Savino se encogió de hombros. Iófa se acercó cojeando para no perderse palabra.

—Don Massimino, el viejo párroco muerto en olor de santidad.

—¡No es posible!

—La barba, el cabello largo, el trajín propio de una vida de mendigo, los remordimientos por un trágico error cometido en su juventud, los años y las penitencias le habían vuelto irreconocible.

—Pero ¿qué dices? Cuando el paragüero frecuentaba nuestra casa hacía tiempo que don Massimino había muerto. Y está enterrado en nuestro cementerio al pie de un roble.

—Don Massimino está dentro de un saco en el carro de Iófa —replicó Bisi.

—Y entonces ¿quién hay en el cementerio?

—¿Quién sabe? Piedras, arena, el cuerpo de cualquier otro… Para saberlo habría que abrir la tumba. Fue don Giordano quien ofició el funeral, ¿recuerdas? Tal vez tuvo conocimiento de esta historia, pero prefirió tener en el cementerio la tumba de un santo que en el pueblo el recuerdo de un exclaustrado.

—Pero ¿por qué lo habría hecho don Massimino?

—Para desaparecer y por espiar. Aquí dice que tuvo una historia con una muchacha cuando era un cura joven en la montaña. La muchacha se quedó en estado y por temor al escándalo se quitó la vida con un veneno. La madre enloqueció.

—¡Oh, santo Dios! —exclamó Savino—. ¡Pero si esta es la historia de Desolina!

—¡Sí —confirmó Iófa—, tal cual! Y le contaron la historia de la pobre loca que a veces iba a la Posada Bruni, a buscar refugio y calor en medio del invierno.

—Tal vez el paragüero frecuentaba vuestra casa para volver de vez en cuando al pueblo que lo había considerado un santo…, tal vez porque le había tomado afecto, o quizá por ver a esa pobre Desolina, sin tener nunca el valor de pedir perdón. Al final no lo consiguió y quiso morir como la muchacha que había amado, con un veneno. Una muerte horrible. Mira esto: «Venenum quod semper mecum habere consueram, sumpsi». Me tomé el veneno que solía llevar siempre conmigo. Es un latín fácil, está tomado de un autor al que se recurre para los ejercicios de traducción… En la última frase invoca el perdón de Dios. Miserere mei Doimine.

—Pero ¿por qué habría querido morir en ese lugar que para él estaba infestado por un demonio?
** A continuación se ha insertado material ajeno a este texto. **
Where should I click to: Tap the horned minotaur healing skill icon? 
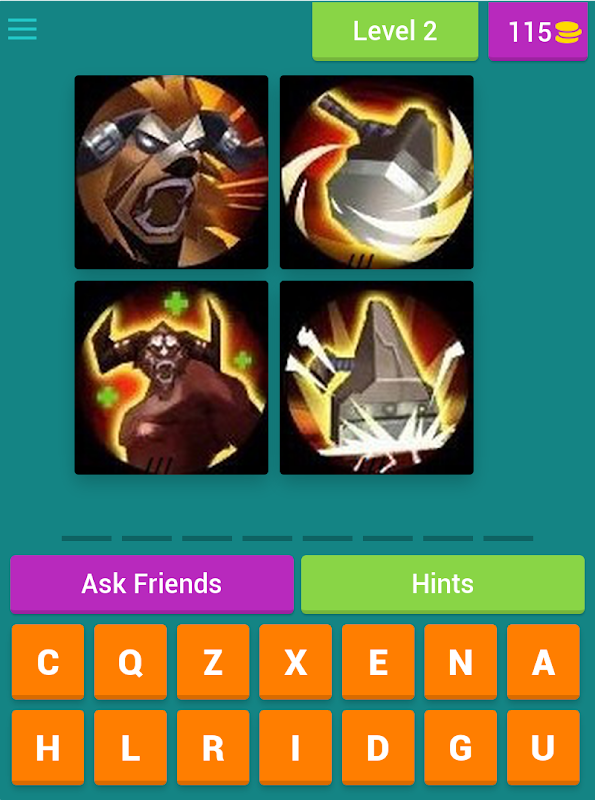pyautogui.click(x=171, y=378)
—¿Para expulsarlo? ¿Para exorcizarlo con el sacrificio de su vida? No lo sabremos nunca.

—He aquí por qué el paragüero era tan extraño, he aquí por qué a veces hablaba como un mago o un profeta… No le digas a nadie lo que ha sucedido esta noche, Amedeo. Y tampoco tú, Iófa.

Uno y otro asintieron en silencio. Savino e Iófa volvieron a casa y dieron sepultura a los huesos de don Massimino a los pies de un roble centenario, al borde del campo que lindaba con la tierra consagrada del cementerio.

El invierno que siguió fue particularmente rígido y, poco antes de Navidad, cayó una gran nevada. Cuentan que un caminante sorprendido por la tormenta se apresuró por la carretera que tantas veces había recorrido en el pasado, seguro de encontrar un refugio y un plato de sopa caliente. No era un hombre, sino una vieja harapienta que se arrastraba no sin esfuerzo con los zapatos rotos por la nieve alta, arrebujada en un raído mantón. Era Desolina, desaparecida durante mucho tiempo sin dejar rastro.

Entró en el patio de la casa de los Bruni, extrañamente invadido por la oscuridad. Y miró a su alrededor extraviada, como si tratase de reconocer el lugar. Miró el enredo de vigas carbonizadas y de paredes agrietadas que antaño había sido el enorme establo, la Gran Posada Bruni. Y luego la casa. No cabía duda, era aquella. Dio unos golpes respetuosamente en la puerta, llamando con voz quejumbrosa:

—Soy Desolina, pobrecita, abridle a Desolina…

Pero nadie podía responder desde la casa a oscuras y vacía. La vieja miró a su alrededor, al nogal secular que alzaba los brazos desnudos en el remolinear de los copos blancos y luego, de nuevo, la puerta cerrada. Se acurrucó en el umbral y esperó, pues no le cabía en la cabeza que la Posada Bruni no pudiera acogerla, que antes o después aparecería Clerice con su delantal blanco y el cucharón en la mano.

Iófa, el carretero, la encontró así al día siguiente, cubierta de nieve, con la cabeza apoyada contra la puerta, las lágrimas heladas en el rostro térreo y una expresión de doloroso asombro en los ojos desencajados.